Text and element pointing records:
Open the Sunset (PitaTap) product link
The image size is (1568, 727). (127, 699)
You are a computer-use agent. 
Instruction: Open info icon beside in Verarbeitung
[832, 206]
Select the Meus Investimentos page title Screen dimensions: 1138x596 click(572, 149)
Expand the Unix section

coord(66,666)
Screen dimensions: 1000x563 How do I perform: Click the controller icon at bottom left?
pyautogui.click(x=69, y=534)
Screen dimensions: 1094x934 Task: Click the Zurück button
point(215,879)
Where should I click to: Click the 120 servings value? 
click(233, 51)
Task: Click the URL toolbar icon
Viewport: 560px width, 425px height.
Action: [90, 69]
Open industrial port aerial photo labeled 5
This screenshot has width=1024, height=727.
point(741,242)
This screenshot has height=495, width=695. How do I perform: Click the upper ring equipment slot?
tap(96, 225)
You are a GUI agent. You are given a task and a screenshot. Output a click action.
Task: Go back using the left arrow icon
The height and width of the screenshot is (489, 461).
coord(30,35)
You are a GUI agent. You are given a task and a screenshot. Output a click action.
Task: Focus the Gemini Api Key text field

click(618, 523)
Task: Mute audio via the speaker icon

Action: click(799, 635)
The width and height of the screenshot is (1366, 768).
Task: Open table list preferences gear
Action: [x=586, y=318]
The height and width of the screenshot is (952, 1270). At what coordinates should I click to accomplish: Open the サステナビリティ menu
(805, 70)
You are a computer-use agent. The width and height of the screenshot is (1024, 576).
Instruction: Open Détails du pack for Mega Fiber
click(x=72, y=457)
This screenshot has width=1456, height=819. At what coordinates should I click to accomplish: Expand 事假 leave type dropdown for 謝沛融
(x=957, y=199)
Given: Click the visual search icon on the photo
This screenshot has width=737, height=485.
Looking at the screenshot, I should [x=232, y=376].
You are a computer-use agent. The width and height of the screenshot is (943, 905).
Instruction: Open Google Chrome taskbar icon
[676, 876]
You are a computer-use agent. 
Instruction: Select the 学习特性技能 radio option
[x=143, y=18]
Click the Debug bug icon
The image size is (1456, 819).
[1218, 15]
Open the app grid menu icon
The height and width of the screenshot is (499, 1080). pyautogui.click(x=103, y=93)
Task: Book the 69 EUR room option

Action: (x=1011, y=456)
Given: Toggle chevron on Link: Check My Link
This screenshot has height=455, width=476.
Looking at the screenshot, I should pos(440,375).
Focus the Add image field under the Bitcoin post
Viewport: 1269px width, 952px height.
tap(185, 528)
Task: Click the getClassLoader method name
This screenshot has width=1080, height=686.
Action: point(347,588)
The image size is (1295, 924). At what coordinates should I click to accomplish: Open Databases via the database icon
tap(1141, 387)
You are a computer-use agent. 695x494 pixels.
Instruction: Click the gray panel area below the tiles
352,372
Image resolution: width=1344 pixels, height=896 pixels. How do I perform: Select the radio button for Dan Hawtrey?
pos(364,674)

* [Your goal]: Rewrite all of the items above with every "Instruction" changed to "Goal" and everything else left the same.

* [Written response]:
Open the Sunset (PitaTap) product link
The image size is (1568, 727). (127, 699)
You are a computer-use agent. 
Goal: Open info icon beside in Verarbeitung
[832, 206]
Select the Meus Investimentos page title Screen dimensions: 1138x596 click(572, 149)
Expand the Unix section

coord(66,666)
Screen dimensions: 1000x563 How do I perform: Click the controller icon at bottom left?
pyautogui.click(x=69, y=534)
Screen dimensions: 1094x934 Task: Click the Zurück button
point(215,879)
Where should I click to: Click the 120 servings value? 
click(233, 51)
Task: Click the URL toolbar icon
Viewport: 560px width, 425px height.
Action: [90, 69]
Open industrial port aerial photo labeled 5
This screenshot has width=1024, height=727.
point(741,242)
This screenshot has height=495, width=695. How do I perform: Click the upper ring equipment slot?
tap(96, 225)
You are a GUI agent. You are given a task and a screenshot. Output a click action.
Task: Go back using the left arrow icon
The height and width of the screenshot is (489, 461).
coord(30,35)
You are a GUI agent. You are given a task and a screenshot. Output a click action.
Task: Focus the Gemini Api Key text field

click(618, 523)
Task: Mute audio via the speaker icon

Action: click(799, 635)
The width and height of the screenshot is (1366, 768).
Task: Open table list preferences gear
Action: [x=586, y=318]
The height and width of the screenshot is (952, 1270). At what coordinates should I click to accomplish: Open the サステナビリティ menu
(805, 70)
You are a computer-use agent. The width and height of the screenshot is (1024, 576).
Goal: Open Détails du pack for Mega Fiber
click(x=72, y=457)
This screenshot has width=1456, height=819. At what coordinates should I click to accomplish: Expand 事假 leave type dropdown for 謝沛融
(x=957, y=199)
Given: Click the visual search icon on the photo
This screenshot has width=737, height=485.
Looking at the screenshot, I should [x=232, y=376].
You are a computer-use agent. The width and height of the screenshot is (943, 905).
Goal: Open Google Chrome taskbar icon
[676, 876]
You are a computer-use agent. 
Goal: Select the 学习特性技能 radio option
[x=143, y=18]
Click the Debug bug icon
The image size is (1456, 819).
[1218, 15]
Open the app grid menu icon
The height and width of the screenshot is (499, 1080). pyautogui.click(x=103, y=93)
Task: Book the 69 EUR room option

Action: (x=1011, y=456)
Given: Toggle chevron on Link: Check My Link
This screenshot has height=455, width=476.
Looking at the screenshot, I should pos(440,375).
Focus the Add image field under the Bitcoin post
Viewport: 1269px width, 952px height.
tap(185, 528)
Task: Click the getClassLoader method name
This screenshot has width=1080, height=686.
Action: point(347,588)
The image size is (1295, 924). At what coordinates should I click to accomplish: Open Databases via the database icon
tap(1141, 387)
You are a computer-use agent. 695x494 pixels.
Goal: Click the gray panel area below the tiles
352,372
Image resolution: width=1344 pixels, height=896 pixels. How do I perform: Select the radio button for Dan Hawtrey?
pos(364,674)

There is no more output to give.